On March 27, eight members of UE’s elected national leadership spent the day on Capitol Hill in Washington, meeting with some of the more progressive members of Congress and delivering petitions from our members to Speaker Nancy Pelosi, Senate Leader Harry Reid, and the chairs of the labor committees of each house. We offered two proposals:

Pass HR 676, the single-payer “Medicare for All Act,”

Expand Social Security to create a true national retirement system that pays workers 75 percent of their pre-retirement income.

These solutions are based on the notion that both health care and retirement should be recognized as human rights. They are also rooted in the labor movement’s past.

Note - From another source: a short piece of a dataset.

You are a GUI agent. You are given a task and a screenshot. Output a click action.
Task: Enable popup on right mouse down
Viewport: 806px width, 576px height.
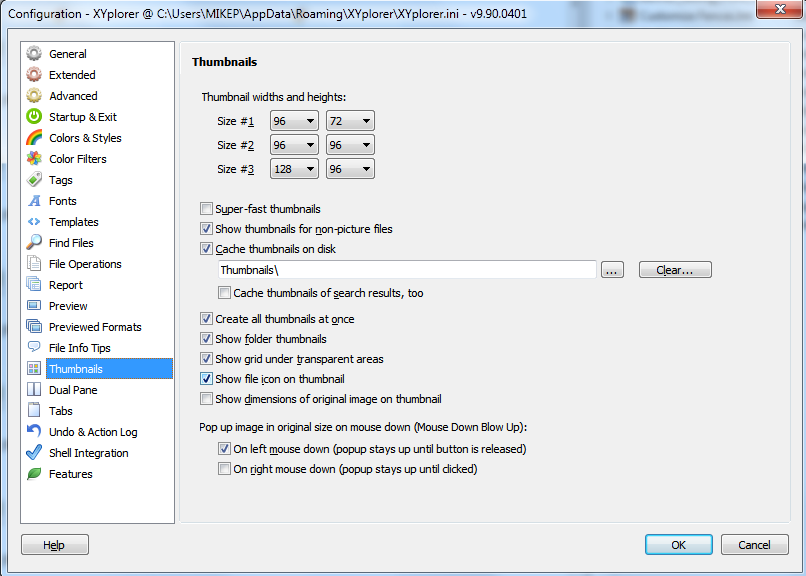tap(225, 469)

Historian Nelson Lichtenstein has described the consensus within the labor movement, emerging from World War II, on issues of retirement and health care. In a 1989 article, “Labor in the Truman Era: Origins of the ‘Private Welfare State,’” he wrote: “Trade unionists overwhelmingly favored a public, federal system for financing social benefits like pensions.

Both the CIO and the AFL worked for the passage of the Wagner-Murray-Dingell bill…” legislation that would have enlarged Social Security into a national pension system and created national health insurance. A 1948 survey of labor leaders showed most opposed to collectively-bargained pensions and health plans.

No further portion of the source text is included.